=== Begin Enclosure ===

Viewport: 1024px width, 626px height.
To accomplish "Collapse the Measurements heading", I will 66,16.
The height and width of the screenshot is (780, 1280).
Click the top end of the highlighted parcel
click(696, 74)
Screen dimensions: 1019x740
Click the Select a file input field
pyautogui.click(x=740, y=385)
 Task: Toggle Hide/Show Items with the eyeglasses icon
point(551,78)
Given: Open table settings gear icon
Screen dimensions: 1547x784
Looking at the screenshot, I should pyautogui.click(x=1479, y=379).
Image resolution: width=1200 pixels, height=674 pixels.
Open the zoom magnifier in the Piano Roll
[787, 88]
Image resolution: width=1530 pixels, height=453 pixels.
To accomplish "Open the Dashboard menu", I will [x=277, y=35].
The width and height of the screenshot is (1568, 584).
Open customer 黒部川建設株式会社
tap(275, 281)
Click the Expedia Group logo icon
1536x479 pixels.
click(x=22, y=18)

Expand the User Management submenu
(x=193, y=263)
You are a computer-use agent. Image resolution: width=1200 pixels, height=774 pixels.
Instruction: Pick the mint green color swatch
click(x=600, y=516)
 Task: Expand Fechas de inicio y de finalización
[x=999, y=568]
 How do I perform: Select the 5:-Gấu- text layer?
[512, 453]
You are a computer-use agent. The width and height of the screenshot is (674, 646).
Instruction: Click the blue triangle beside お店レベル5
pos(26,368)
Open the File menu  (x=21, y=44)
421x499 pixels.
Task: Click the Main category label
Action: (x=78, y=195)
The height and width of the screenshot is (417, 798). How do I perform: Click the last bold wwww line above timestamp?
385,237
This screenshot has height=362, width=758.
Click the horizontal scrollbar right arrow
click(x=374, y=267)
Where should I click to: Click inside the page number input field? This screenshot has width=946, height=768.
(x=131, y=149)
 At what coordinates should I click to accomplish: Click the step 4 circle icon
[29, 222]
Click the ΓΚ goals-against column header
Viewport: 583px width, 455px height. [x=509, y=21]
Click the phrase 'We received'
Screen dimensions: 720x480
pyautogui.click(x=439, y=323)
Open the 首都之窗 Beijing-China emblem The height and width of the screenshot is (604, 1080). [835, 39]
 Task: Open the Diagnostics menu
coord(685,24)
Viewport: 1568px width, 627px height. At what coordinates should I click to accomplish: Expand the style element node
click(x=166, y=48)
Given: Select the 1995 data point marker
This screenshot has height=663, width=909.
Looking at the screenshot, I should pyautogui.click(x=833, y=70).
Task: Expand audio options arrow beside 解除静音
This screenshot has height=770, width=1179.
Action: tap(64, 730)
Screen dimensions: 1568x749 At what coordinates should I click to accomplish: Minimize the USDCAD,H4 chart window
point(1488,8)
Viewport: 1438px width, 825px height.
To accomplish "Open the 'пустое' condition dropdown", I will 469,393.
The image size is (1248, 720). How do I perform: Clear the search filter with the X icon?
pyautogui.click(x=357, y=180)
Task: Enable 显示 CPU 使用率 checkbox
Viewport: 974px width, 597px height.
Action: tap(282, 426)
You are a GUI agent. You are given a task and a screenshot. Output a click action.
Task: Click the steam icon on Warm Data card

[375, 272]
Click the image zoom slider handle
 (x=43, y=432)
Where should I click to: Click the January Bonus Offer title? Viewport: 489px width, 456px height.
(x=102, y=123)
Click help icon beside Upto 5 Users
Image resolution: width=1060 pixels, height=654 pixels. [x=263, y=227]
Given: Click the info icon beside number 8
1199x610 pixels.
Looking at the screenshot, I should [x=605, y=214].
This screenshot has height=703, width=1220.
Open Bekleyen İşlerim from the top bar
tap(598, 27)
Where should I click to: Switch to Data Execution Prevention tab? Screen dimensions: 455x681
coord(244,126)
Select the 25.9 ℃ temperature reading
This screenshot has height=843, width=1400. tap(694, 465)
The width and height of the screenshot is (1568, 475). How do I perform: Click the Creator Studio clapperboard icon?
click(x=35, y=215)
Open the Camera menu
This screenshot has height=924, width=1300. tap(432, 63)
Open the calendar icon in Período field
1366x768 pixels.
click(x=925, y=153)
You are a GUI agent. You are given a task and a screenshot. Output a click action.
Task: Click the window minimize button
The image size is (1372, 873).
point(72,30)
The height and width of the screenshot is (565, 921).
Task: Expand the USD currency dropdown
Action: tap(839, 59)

=== End Enclosure ===

▶ _REQUIRED WORK_
Which lines in the data above hold the word "agent"? Return each of them.

▶ _ANSWER TO THE EXERCISE_
You are a computer-use agent. Image resolution: width=1200 pixels, height=774 pixels.
You are a computer-use agent. The width and height of the screenshot is (674, 646).
You are a GUI agent. You are given a task and a screenshot. Output a click action.
You are a GUI agent. You are given a task and a screenshot. Output a click action.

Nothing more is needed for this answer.